I think that could really go a long ways towards helping you find it within yourself to forgive yourself, because you seem to have forgiven her for her part in things, but you also still harbor a fair amount of rage towards the AP this far out. I gotta ask you this, all this time that you have been ruminating on him and obsessing about what you want to do to him (trust me brother, we all get it, infidelity stirs up some strong emotions), how many times do you think he has thought about you? I mean, you may be asking yourself, but why we he think about me...that's not really a fair question...but that is entirely my point, this guy has moved on with his life, your wife has gone NC and moved out of the country, seems highly unlikely he will part of your lives unless you intentionally put him right back into your lives.
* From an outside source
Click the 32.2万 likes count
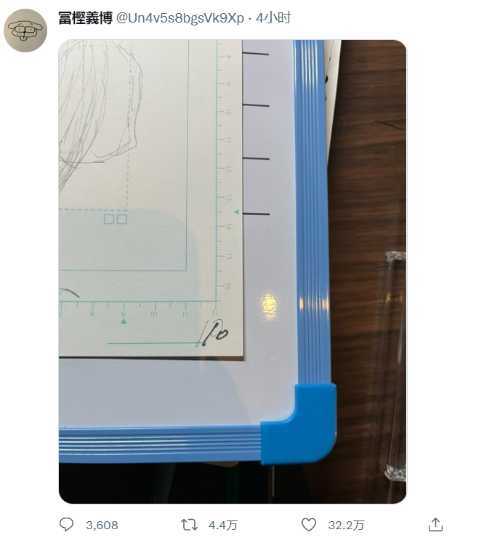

You have given far too much energy and time, time that you rightfully pointed out in a post is energy and life force we only get so much of...to this man. He is living rent free in your head. I get it, he pursued a woman he knew was married and here is where I think you are struggling, your body is giving you signals that your wife never gave you the full truth. I don't buy for one second that she had enough privacy, time and access for oral sex but not enough for "The Show", adults with access to each other not sleeping together would be more of a shock than them actually doing it, which is why it is so hard to believe that story she fed you. Who he was though is in the end very inconsequential, because he was available and willing to particpate in this shit, not what the kids today would call a "high value man" to begin with. I'm by no means trying to downplay the pain and agony this man has caused in your life, but only to point out that we BHs can get into our own heads with stuff, and again, we are conditioned to hold up this idealized version of what a masculine man looks like and guys like that who are masculine, tough, rugged don't get cheated on by what we perceive as inferior men...when that runs up agains what happened, it adds layers and layers to the trauma, because it really cuts you deeper than you should allow it to cut you.